Students are assessed differently depending on their ability level. In all cases, we assess both practical understanding (how-to) as well as conceptual (what and why) understanding. Students demonstrate what they've learned by solving challenges independently, translating code into English, explaining their problem-solving process, helping peers troubleshoot, and presenting completed projects.
At the Explorer level, we focus on assessing basic skills and concepts in isolation. For example, students can demonstrate practical understanding by completing a high-level project goal with minimal instructor guidance, such as programming a video game character to move using arrow keys without being given step-by-step instructions. Students could demonstrate conceptual understanding by explaining the purpose of a conditional logic statement or talking through a section of their code. Every project will give students opportunities to demonstrate practical and conceptual understanding in multiple skills. Once students have demonstrated holistic understanding of all skills in a Subject Area, they graduate to the Developer track.

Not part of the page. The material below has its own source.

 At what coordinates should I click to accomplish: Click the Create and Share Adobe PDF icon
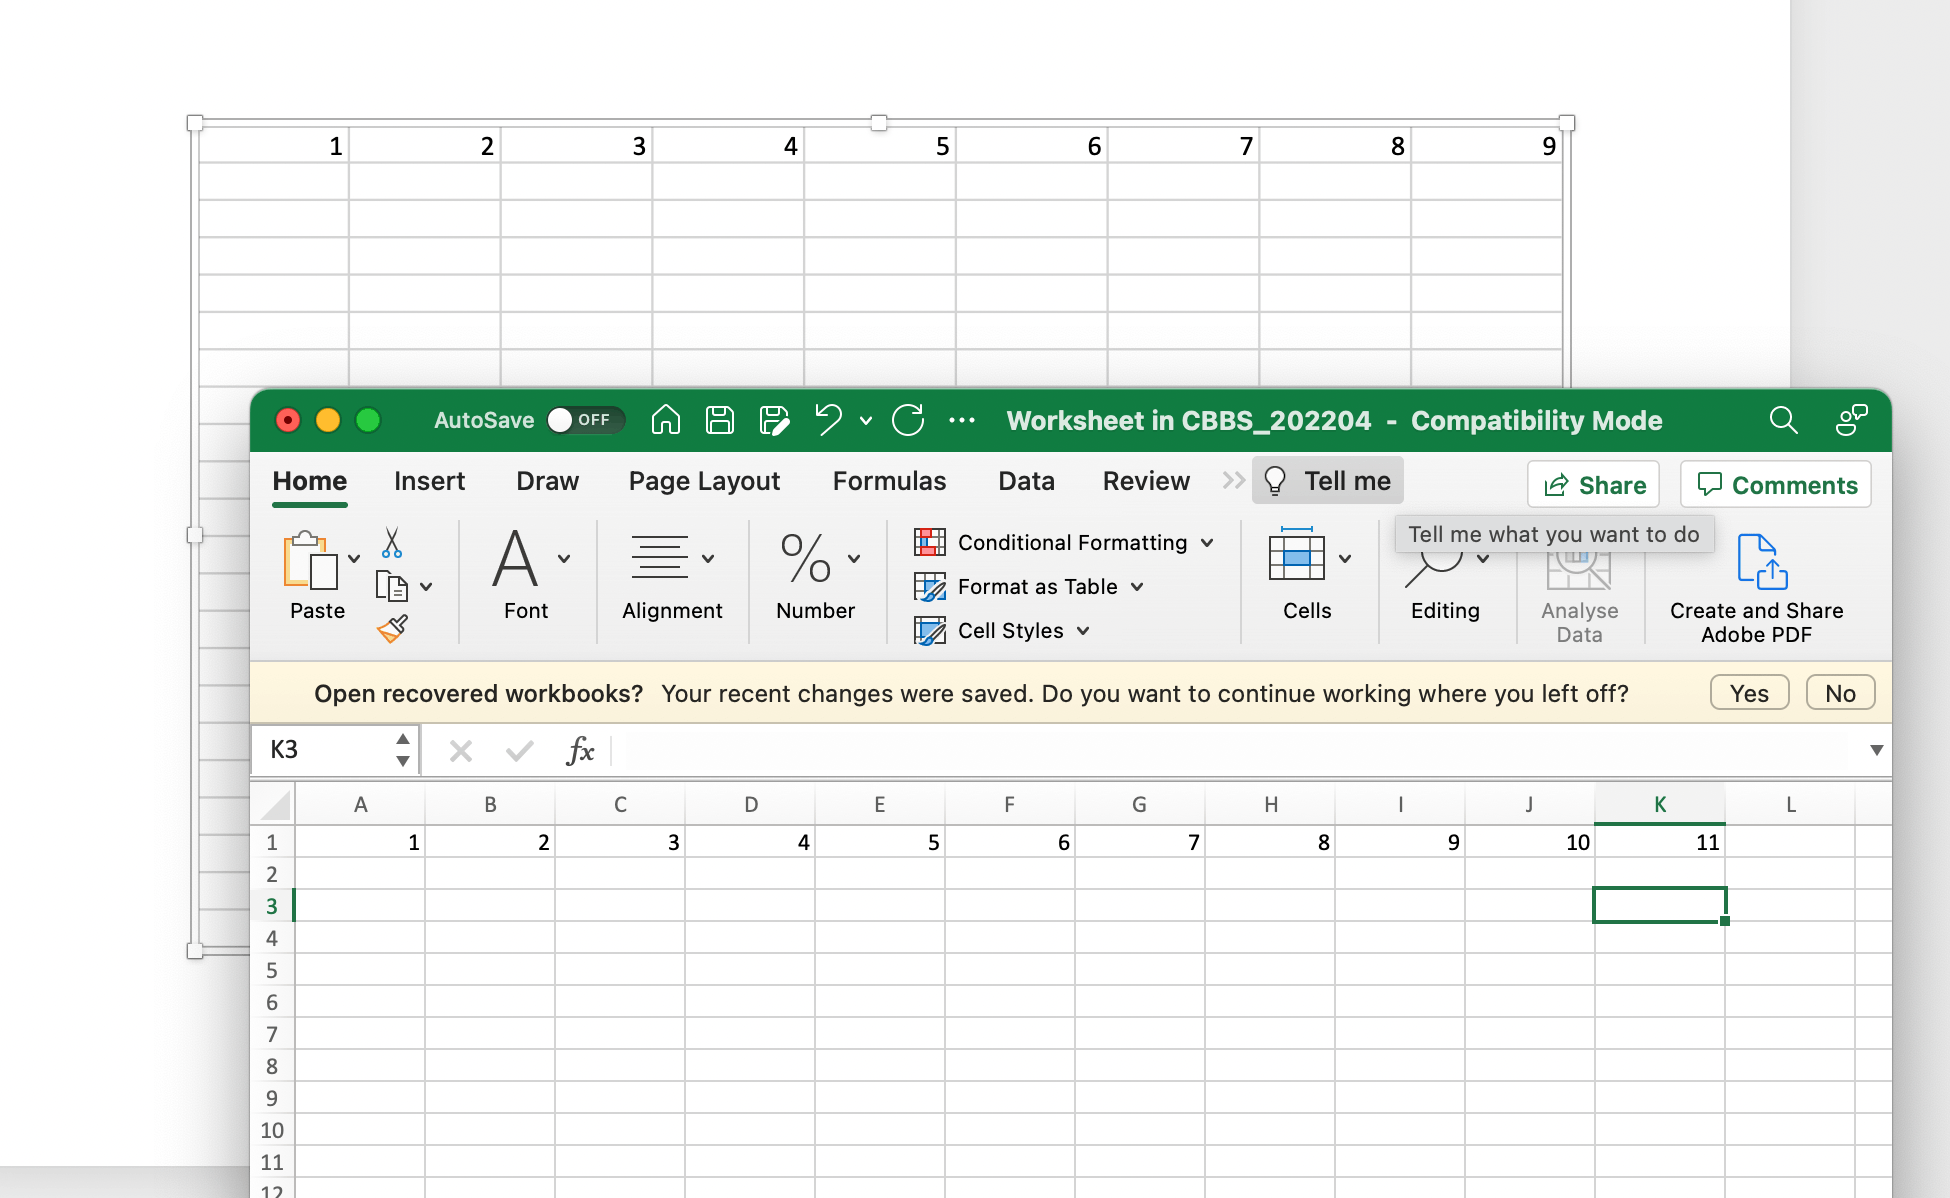pyautogui.click(x=1761, y=562)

At the Developer level, students demonstrate practical understanding by completing (5) projects given only a single project prompt, such as "Create a game using spaceships and asteroids". Students are given broad latitude to determine the constraints and sub-goals of the project and are expected to use minimal instructor assistance. Students demonstrate conceptual understanding by presenting each project in a multi-media portfolio. Each portfolio piece includes a video demonstration of the project, an explanation of the project goals and process, sticking points or difficulties that were encountered and high-level learnings or takeaways. Once students have developed this portfolio of (5) projects, they graduate to the Hacker level.